---------- SOURCE PASSAGE ----------
Nevertheless, we note that even though this ruling request deals with a variety of fees that might be charged by the freight forwarders, as referenced in the FACTS section of this ruling letter, the documents for sample transaction #1 only specify the following charges: administration fee, bill of lading amendment fee, terminal handling charge, CY monitoring, and FCR issuance fee. The documents for sample transaction #2 list the following charges: terminal handling charge, document fee, customs export declaration fee, container seal fee, handling charge, log-net fee, and late gate charge. Similarly, the documents for sample transaction #3 specify the following charges: seal fee, terminal handling charge, handling charge, and bill of lading charge. Therefore, inasmuch as these are the only actual charges substantiated by the documentary evidence in all three sample transactions, only these fees may be excluded from the price actually paid or payable in this case. However, the rest of the charges may also be deducted from the price actually paid or payable in line with our ruling HQ H092560, if supported by the necessary documentation.
---------- INFORMATION SUPPLIED ----------
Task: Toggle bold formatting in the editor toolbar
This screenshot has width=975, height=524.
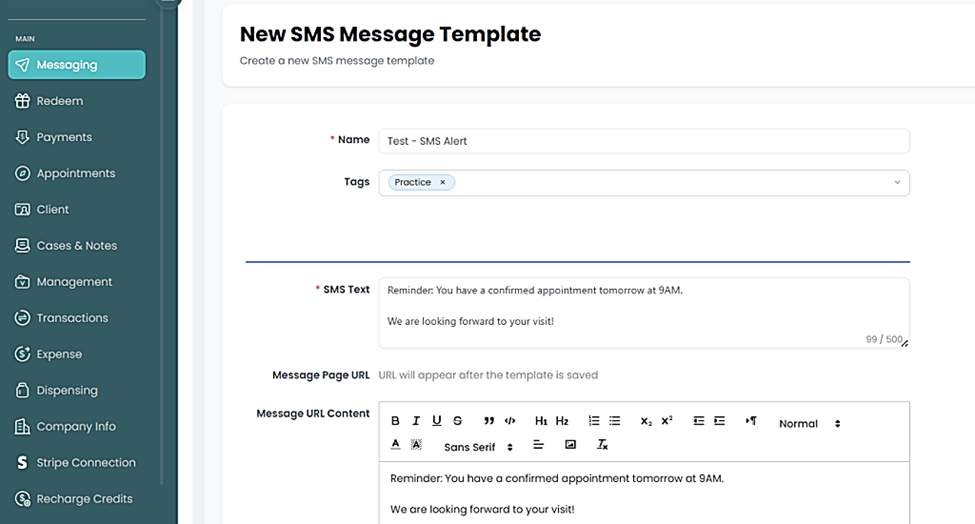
----------
## [EXERCISE INSTRUCTIONS]
A. Using the freight-fee ruling passage, state whether each statement agrees with it: (i) the documents for sample transaction #1 include a terminal handling charge; (ii) a late gate charge is among the charges listed for sample transaction #3; (iii) charges not shown in the sample documents can never be deducted from the price actually paid or payable. Answer each with yes or no, and quote the words of the passage that decide it.
B. Carry on writing the freight-fee ruling passage from its last sentence, in the same formal style.

## [RESULTS OF THE TASKS]
A.
(i) Yes: "the documents for sample transaction #1 only specify the following charges: administration fee, bill of lading amendment fee, terminal handling charge, CY monitoring, and FCR issuance fee."
(ii) No: "the documents for sample transaction #3 specify the following charges: seal fee, terminal handling charge, handling charge, and bill of lading charge."
(iii) No: "However, the rest of the charges may also be deducted from the price actually paid or payable in line with our ruling HQ H092560, if supported by the necessary documentation."

B.
HOLDING:

Based on the information presented, the following costs charged by the freight forwarders may be excluded from the price actually paid or payable for the imported merchandise with respect to the sample transactions: (1) administration fee, bill of lading amendment fee, terminal handling charge, CY monitoring, and FCR issuance fee, as specified in sample transaction #1; (2) terminal handling charge, document fee, customs export declaration fee, container seal fee, handling charge, log-net fee, and late gate charge, as specified in sample transaction #2; and (3) seal fee, terminal handling charge, handling charge, and bill of lading charge, as specified in sample transaction #3.

Please note that 19 C.F.R. § 177.9(b)(1) provides that “[e]ach ruling letter is issued on the assumption that all of the information furnished in connection with the ruling request and incorporated in the ruling letter, either directly, by reference, or by implication, is accurate and complete in every material respect. The application of a ruling letter by a Customs Service field office to the transaction to which it is purported to relate is subject to the verification of the facts incorporated in the ruling letter, a comparison of the transaction described therein to the actual transaction, and the satisfaction of any conditions on which the ruling was based.”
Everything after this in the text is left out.